Playing war gets too real
Putting his protagonists on the assault is enough to make what could have been a typical slasher film into something fresher--evident in the confidence that allowed Mastorakis to drop references to films like Friday the 13th into the script. There are touches of the new throughout the film, especially in the cinematography, which is remarkably more ambitious than other work that shared the genre at the time of this film, while the lead female character, Kelli Maroney's Jamie, despite initially being presented as property that could be wagered, represents toughness rather than vulnerability, making it stand out in a crowd. (The absence of any nudity is similarly interesting.)
Throughout its brief 89-minute run, a large portion of which involves a slow-burn opening that introduces the characters, The Zero Boys is a legitimately weird movie. Whether it's the opening military-style gun fight in a western-themed locale featuring full Nazi regalia or the insertion of psychological theory into casual conversation, there's often something odd to behold, but it's usually intriguing as well, like the unidentified killers' use of video technology or the lack of motivation for their villainy. There's something extremely disturbing about evil that defies explanation, and that's just the case here. There's no mythology, there's no provocation, so there's no safe space and no escape. It's simply kill or be killed.
That said, there's a lot about The Zero Boys that's just not good. The traditional moronic behavior on the part of horror protagonists reaches new heights (depths?) here, as it would not be unreasonable to think that perhaps some of these characters are suicidal, otherwise, why act the way they do? You can certainly blame the writing, as the plot is sometimes absurd and there are points at which the dialogue is laughable (like when wooden spikes are described as somehow looking poisonous.) The performances don't always help either, though no one is ridiculously bad. They just can't overcome weak material.
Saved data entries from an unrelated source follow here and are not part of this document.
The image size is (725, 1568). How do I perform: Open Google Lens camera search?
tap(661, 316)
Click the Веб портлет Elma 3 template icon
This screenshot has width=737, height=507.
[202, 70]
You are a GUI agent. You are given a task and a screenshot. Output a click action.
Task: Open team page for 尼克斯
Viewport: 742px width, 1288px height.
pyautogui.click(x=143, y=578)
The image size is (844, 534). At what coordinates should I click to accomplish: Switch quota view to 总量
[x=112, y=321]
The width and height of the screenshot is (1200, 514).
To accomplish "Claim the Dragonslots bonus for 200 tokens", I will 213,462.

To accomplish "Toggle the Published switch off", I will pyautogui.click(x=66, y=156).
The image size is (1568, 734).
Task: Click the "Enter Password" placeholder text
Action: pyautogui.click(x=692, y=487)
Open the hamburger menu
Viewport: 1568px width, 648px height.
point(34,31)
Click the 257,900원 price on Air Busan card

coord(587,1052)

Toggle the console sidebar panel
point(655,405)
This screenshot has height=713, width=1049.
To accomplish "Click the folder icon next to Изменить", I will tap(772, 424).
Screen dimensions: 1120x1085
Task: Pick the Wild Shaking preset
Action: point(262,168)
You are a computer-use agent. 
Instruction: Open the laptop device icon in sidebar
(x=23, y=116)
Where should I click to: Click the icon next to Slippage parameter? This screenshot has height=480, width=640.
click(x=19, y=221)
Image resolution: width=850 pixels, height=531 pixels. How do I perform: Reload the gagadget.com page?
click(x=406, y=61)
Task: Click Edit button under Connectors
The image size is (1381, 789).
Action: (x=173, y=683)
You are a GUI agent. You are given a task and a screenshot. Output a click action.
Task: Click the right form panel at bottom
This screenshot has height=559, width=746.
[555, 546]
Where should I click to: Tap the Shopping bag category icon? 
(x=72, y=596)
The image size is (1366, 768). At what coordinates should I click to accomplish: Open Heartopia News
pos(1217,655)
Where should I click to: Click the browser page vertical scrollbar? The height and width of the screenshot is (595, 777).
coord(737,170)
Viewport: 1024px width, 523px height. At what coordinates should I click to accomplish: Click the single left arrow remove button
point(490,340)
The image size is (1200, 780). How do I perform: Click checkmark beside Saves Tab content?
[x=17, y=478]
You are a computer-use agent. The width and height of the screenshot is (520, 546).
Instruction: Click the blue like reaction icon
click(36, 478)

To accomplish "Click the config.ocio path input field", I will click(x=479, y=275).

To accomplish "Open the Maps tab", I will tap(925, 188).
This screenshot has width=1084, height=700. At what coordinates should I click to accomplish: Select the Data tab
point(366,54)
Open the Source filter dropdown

As much as remakes are a plague to moviemaking, one wonders if something great could be made from this concept, rather than just the interesting film it became.
The 2.0 PCM track is most notable for the score, which features work by future film legend Hans Zimmer. The synth-heavy tracks are strong and aggressively reproduced to accentuate their part in crafting the feel of the film, which is pure ‘80s horror/action. Dialogue is clear and easily understood, and, along with the sound effects, enjoys fine separation from the rest of the audio elements, though there's nothing obviously discreet about their placement in the channels. This is a presentation focused more on brute force than subtlety.
There's more from Maroney in the 8:20 "Zero Girl", a 2015 interview focusing on the experience of working with Mastorakis and the low-budget filmmaking environment. The 8:30 "Blame it on Rio", also recorded in 2015, offers another member of the film's female contingent, Nicole Rio, a chance to reminisce as well, with similar results.
We get to hear from Mastorakis also, as he interviews himself in his office in the 27:48 "Nico Mastorakis on Nico Mastorakis." He's obviously a character, as he jokes with himself, playing a journalist and himself. He chats about the film and its production, catches the viewer up on the cast and some now-famous members of the crew 30 years later, as well as the lessons he learned on Island of Death that he applied to The Zero Boys. A quirky interview that fits the man.
There are a pair of music videos (3:18 in all), though that term applies loosely to these clip montages set to pieces of Zimmer's score. THe music's enjoyable to listen to, so for that reason it's worth a look, but don't expect anything different from what's in the movie. The same goes for the 1:24 "Stills Gallery", an automatic slideshow of photos, though this includes a few peeks behind the camera.
The on-disc extras wrap with the film's trailer (3:09), which reveals far too much of what happens in the movie, and features the ridiculously deep-voiced narrator heard in horror trailers throughout the ‘80s.
Also in the package is a 28-page booklet featuring info about the film and this release, along with plenty of images from the film and an essay by James Oliver on the unique elements of the film.